EXERCISE INPUTS START
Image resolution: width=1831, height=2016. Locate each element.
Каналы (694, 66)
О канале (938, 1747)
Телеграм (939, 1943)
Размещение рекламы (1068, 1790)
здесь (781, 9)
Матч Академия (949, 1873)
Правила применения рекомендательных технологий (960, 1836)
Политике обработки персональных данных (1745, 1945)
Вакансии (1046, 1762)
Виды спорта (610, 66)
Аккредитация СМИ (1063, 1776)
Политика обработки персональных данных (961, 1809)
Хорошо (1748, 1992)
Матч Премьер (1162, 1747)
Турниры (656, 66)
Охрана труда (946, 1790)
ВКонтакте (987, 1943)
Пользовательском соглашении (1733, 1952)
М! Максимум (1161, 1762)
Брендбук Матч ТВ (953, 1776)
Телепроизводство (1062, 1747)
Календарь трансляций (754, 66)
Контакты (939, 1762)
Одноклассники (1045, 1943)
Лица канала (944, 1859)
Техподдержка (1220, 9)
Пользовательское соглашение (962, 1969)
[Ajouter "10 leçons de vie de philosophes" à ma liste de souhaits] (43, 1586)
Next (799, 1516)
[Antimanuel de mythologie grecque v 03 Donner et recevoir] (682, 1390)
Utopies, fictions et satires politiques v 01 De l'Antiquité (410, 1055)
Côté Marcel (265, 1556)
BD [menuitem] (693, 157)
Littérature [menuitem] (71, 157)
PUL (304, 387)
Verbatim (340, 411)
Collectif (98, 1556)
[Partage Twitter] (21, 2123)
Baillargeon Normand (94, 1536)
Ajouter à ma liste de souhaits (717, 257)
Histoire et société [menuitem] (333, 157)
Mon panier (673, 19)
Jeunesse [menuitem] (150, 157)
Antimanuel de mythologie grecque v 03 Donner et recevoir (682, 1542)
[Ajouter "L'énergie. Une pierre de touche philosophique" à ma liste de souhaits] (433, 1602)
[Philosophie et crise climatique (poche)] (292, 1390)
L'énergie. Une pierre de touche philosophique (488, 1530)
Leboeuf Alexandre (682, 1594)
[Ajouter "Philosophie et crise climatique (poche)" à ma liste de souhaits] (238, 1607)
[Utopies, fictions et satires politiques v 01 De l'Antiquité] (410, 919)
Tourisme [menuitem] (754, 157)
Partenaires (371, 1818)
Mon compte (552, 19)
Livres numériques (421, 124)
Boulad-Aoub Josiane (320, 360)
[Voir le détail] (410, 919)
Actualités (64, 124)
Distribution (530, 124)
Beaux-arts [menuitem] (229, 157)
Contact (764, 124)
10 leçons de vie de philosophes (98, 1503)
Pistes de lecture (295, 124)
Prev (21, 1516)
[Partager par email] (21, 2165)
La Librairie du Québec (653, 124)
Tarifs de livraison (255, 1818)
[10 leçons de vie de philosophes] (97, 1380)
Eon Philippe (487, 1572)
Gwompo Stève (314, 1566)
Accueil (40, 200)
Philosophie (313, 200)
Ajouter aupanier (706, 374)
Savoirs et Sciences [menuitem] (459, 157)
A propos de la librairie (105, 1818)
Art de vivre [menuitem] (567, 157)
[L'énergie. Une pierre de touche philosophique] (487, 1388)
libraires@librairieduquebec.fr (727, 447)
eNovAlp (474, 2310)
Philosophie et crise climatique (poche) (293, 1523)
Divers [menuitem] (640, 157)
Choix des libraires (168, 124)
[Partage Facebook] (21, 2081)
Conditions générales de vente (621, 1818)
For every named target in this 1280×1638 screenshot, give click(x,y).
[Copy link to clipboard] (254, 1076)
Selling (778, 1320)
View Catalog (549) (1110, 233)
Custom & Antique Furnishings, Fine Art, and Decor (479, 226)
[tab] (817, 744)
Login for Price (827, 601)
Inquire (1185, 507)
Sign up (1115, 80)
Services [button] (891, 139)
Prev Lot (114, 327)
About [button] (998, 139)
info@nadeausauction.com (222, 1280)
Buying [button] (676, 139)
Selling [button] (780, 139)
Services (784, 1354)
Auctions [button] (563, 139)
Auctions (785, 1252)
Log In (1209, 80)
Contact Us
EXERCISE INPUTS END
# REQUIRED ACTION
Retype all of the lines shown above, keeping each one exact.

# SOLUTION
Image resolution: width=1831, height=2016. Locate each element.
Каналы (694, 66)
О канале (938, 1747)
Телеграм (939, 1943)
Размещение рекламы (1068, 1790)
здесь (781, 9)
Матч Академия (949, 1873)
Правила применения рекомендательных технологий (960, 1836)
Политике обработки персональных данных (1745, 1945)
Вакансии (1046, 1762)
Виды спорта (610, 66)
Аккредитация СМИ (1063, 1776)
Политика обработки персональных данных (961, 1809)
Хорошо (1748, 1992)
Матч Премьер (1162, 1747)
Турниры (656, 66)
Охрана труда (946, 1790)
ВКонтакте (987, 1943)
Пользовательском соглашении (1733, 1952)
М! Максимум (1161, 1762)
Брендбук Матч ТВ (953, 1776)
Телепроизводство (1062, 1747)
Календарь трансляций (754, 66)
Контакты (939, 1762)
Одноклассники (1045, 1943)
Лица канала (944, 1859)
Техподдержка (1220, 9)
Пользовательское соглашение (962, 1969)
[Ajouter "10 leçons de vie de philosophes" à ma liste de souhaits] (43, 1586)
Next (799, 1516)
[Antimanuel de mythologie grecque v 03 Donner et recevoir] (682, 1390)
Utopies, fictions et satires politiques v 01 De l'Antiquité (410, 1055)
Côté Marcel (265, 1556)
BD [menuitem] (693, 157)
Littérature [menuitem] (71, 157)
PUL (304, 387)
Verbatim (340, 411)
Collectif (98, 1556)
[Partage Twitter] (21, 2123)
Baillargeon Normand (94, 1536)
Ajouter à ma liste de souhaits (717, 257)
Histoire et société [menuitem] (333, 157)
Mon panier (673, 19)
Jeunesse [menuitem] (150, 157)
Antimanuel de mythologie grecque v 03 Donner et recevoir (682, 1542)
[Ajouter "L'énergie. Une pierre de touche philosophique" à ma liste de souhaits] (433, 1602)
[Philosophie et crise climatique (poche)] (292, 1390)
L'énergie. Une pierre de touche philosophique (488, 1530)
Leboeuf Alexandre (682, 1594)
[Ajouter "Philosophie et crise climatique (poche)" à ma liste de souhaits] (238, 1607)
[Utopies, fictions et satires politiques v 01 De l'Antiquité] (410, 919)
Tourisme [menuitem] (754, 157)
Partenaires (371, 1818)
Mon compte (552, 19)
Livres numériques (421, 124)
Boulad-Aoub Josiane (320, 360)
[Voir le détail] (410, 919)
Actualités (64, 124)
Distribution (530, 124)
Beaux-arts [menuitem] (229, 157)
Contact (764, 124)
10 leçons de vie de philosophes (98, 1503)
Pistes de lecture (295, 124)
Prev (21, 1516)
[Partager par email] (21, 2165)
La Librairie du Québec (653, 124)
Tarifs de livraison (255, 1818)
[10 leçons de vie de philosophes] (97, 1380)
Eon Philippe (487, 1572)
Gwompo Stève (314, 1566)
Accueil (40, 200)
Philosophie (313, 200)
Ajouter aupanier (706, 374)
Savoirs et Sciences [menuitem] (459, 157)
A propos de la librairie (105, 1818)
Art de vivre [menuitem] (567, 157)
[L'énergie. Une pierre de touche philosophique] (487, 1388)
libraires@librairieduquebec.fr (727, 447)
eNovAlp (474, 2310)
Philosophie et crise climatique (poche) (293, 1523)
Divers [menuitem] (640, 157)
Choix des libraires (168, 124)
[Partage Facebook] (21, 2081)
Conditions générales de vente (621, 1818)
For every named target in this 1280×1638 screenshot, give click(x,y).
[Copy link to clipboard] (254, 1076)
Selling (778, 1320)
View Catalog (549) (1110, 233)
Custom & Antique Furnishings, Fine Art, and Decor (479, 226)
[tab] (817, 744)
Login for Price (827, 601)
Inquire (1185, 507)
Sign up (1115, 80)
Services [button] (891, 139)
Prev Lot (114, 327)
About [button] (998, 139)
info@nadeausauction.com (222, 1280)
Buying [button] (676, 139)
Selling [button] (780, 139)
Services (784, 1354)
Auctions [button] (563, 139)
Auctions (785, 1252)
Log In (1209, 80)
Contact Us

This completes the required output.